En ordre subsidiaire, le G.H.A. observe que des circonstances exceptionnelles et des motifs d'intérêt général ont contraint le législateur décrétal à élaborer un régime exceptionnel limité permettant une reprise rapide des travaux nécessaires. La procédure de confirmation et le caractère exécutoire qu'elle confère, comprenant des missions distinctes pour le Gouvernement flamand et le législateur décrétal lui-même, étaient un moyen adéquat pour réaliser les objectifs légitimes dont question ci-avant. Cette mesure n'est, en outre, pas disproportionnée, en tant que le législateur décrétal, malgré sa compétence pour agir lui-même en matière d'aménagement du territoire et d'environnement, ne s'est pas arrogé l'ensemble de la matière et a lié à la confirmation ultérieure (et à l'indispensable caractère exécutoire) la condition d'un contrôle, de sorte qu'il a prévu suffisamment de garanties de légalité à l'égard des permis octroyés.

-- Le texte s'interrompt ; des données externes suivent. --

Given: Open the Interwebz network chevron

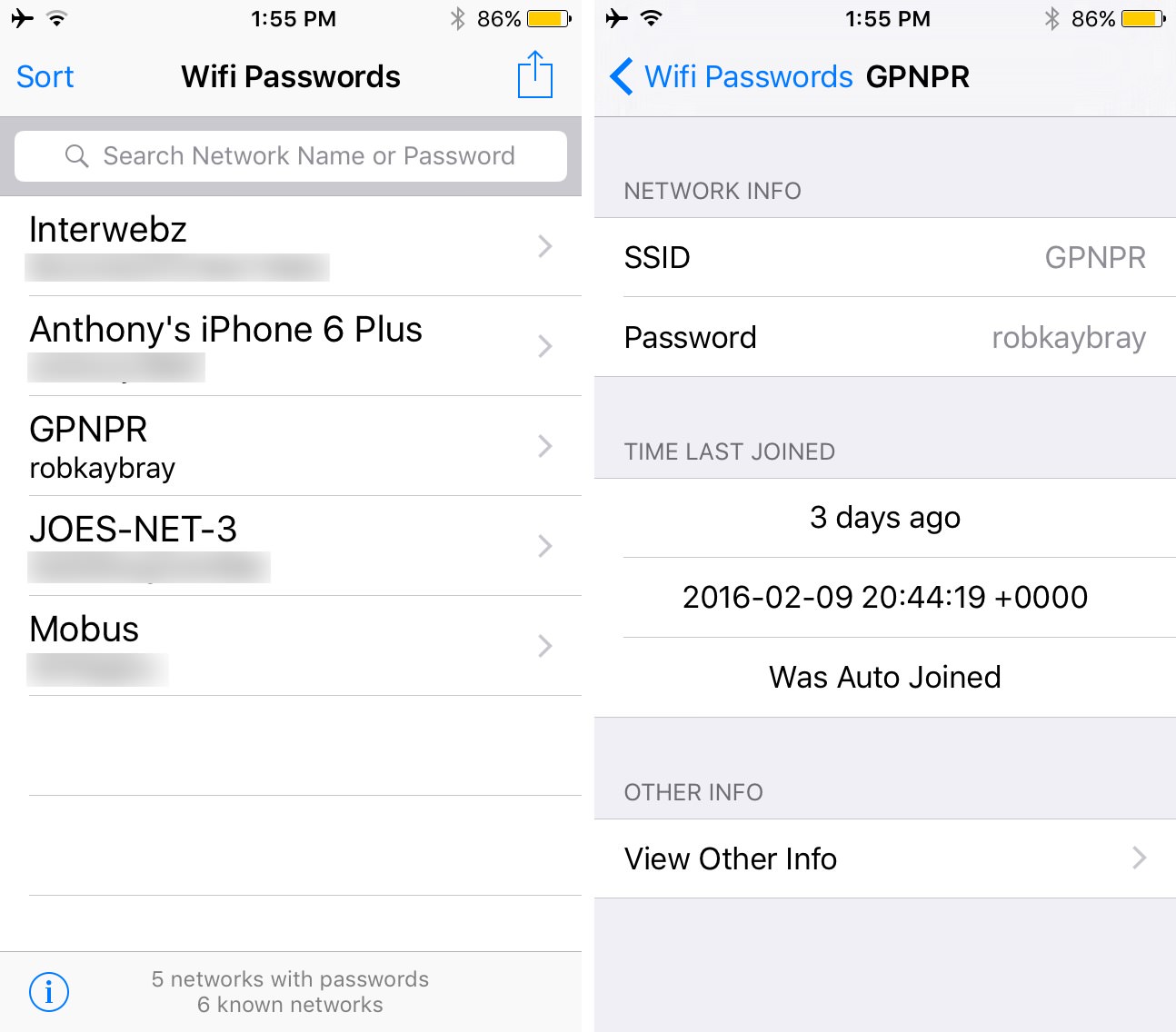Looking at the screenshot, I should pos(545,246).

A.6.1. Les parties requérantes allèguent, comme troisième moyen, que le décret attaqué viole les articles 10 et 11 de la Constitution, combinés avec la répartition constitutionnelle des compétences entre le pouvoir législatif, d'une part, et le pouvoir judiciaire et le Conseil d'Etat, d'autre part, telle que cette répartition ressort notamment des articles 33, 36, 39, 40, 115, § 2, et 160 de la Constitution, avec les articles 13 et 160 de celle-ci, avec les articles 6, 13 et 14 de la Convention européenne des droits de l'homme et avec l'interdiction du détournement de pouvoir. Selon les parties requérantes, le décret attaqué intervient « volontairement et sciemment » dans une série de procédures pendantes, dans le but de « bloquer » les demandes qu'elles contiennent, et cela sans aucune justification raisonnable. En outre, la Région flamande s'érige en « juge de sa propre cause » et le droit d'accès au juge est limité de manière discriminatoire.

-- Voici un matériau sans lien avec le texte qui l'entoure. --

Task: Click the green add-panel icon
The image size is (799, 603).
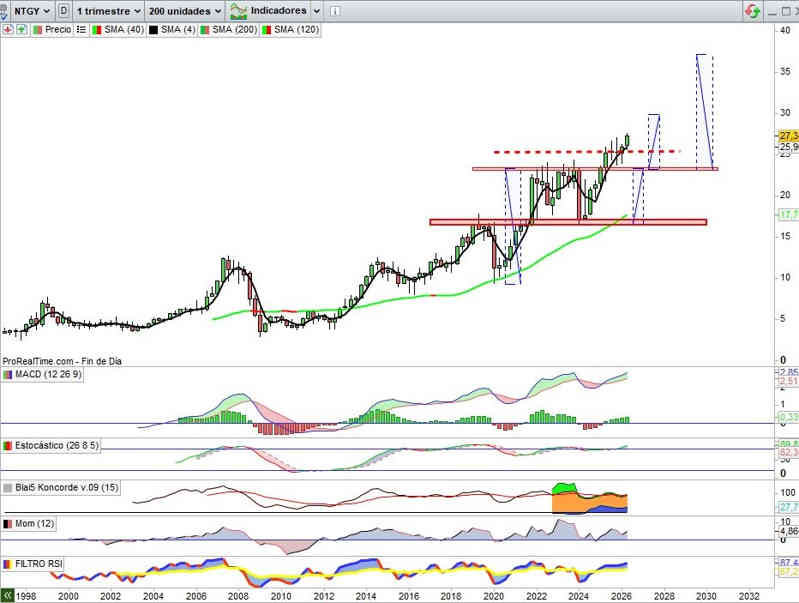Action: point(21,30)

La première branche du moyen est fondée sur le constat qu'il est intervenu dans des litiges pendants, et ce dans le cadre d'un seul litige, et que le législateur décrétal s'immisce dans l'exercice de la compétence juridictionnelle. Les deuxième et troisième branches dénoncent plus particulièrement la violation des articles 10 et 11 de la Constitution, lus en combinaison avec l'article 13 de la Constitution et avec l'article 6 de la Convention européenne des droits de l'homme, et du droit d'accès au juge.

A.6.2. Le Gouvernement flamand observe que le troisième moyen manque en fait en tant qu'il est reproché au législateur décrétal d'intervenir dans des procédures judiciaires pendantes. Le décret attaqué ne confirme aucun acte juridique attaqué devant une instance juridictionnelle. Il ne porte pas non plus atteinte à des décisions juridictionnelles coulées en force de chose jugée. Les permis d'urbanisme ne sont pas soustraits au contrôle juridictionnel : ce sont seulement d'autres mécanismes de contrôle qui trouvent à s'appliquer. Ainsi que la Cour l'a déjà jugé, ceci est lié à la différence objectivement justifiée, en matière de contrôle, entre les actes législatifs et les actes administratifs. Les parties requérantes ne sont pas non plus privées de leur droit à un recours effectif.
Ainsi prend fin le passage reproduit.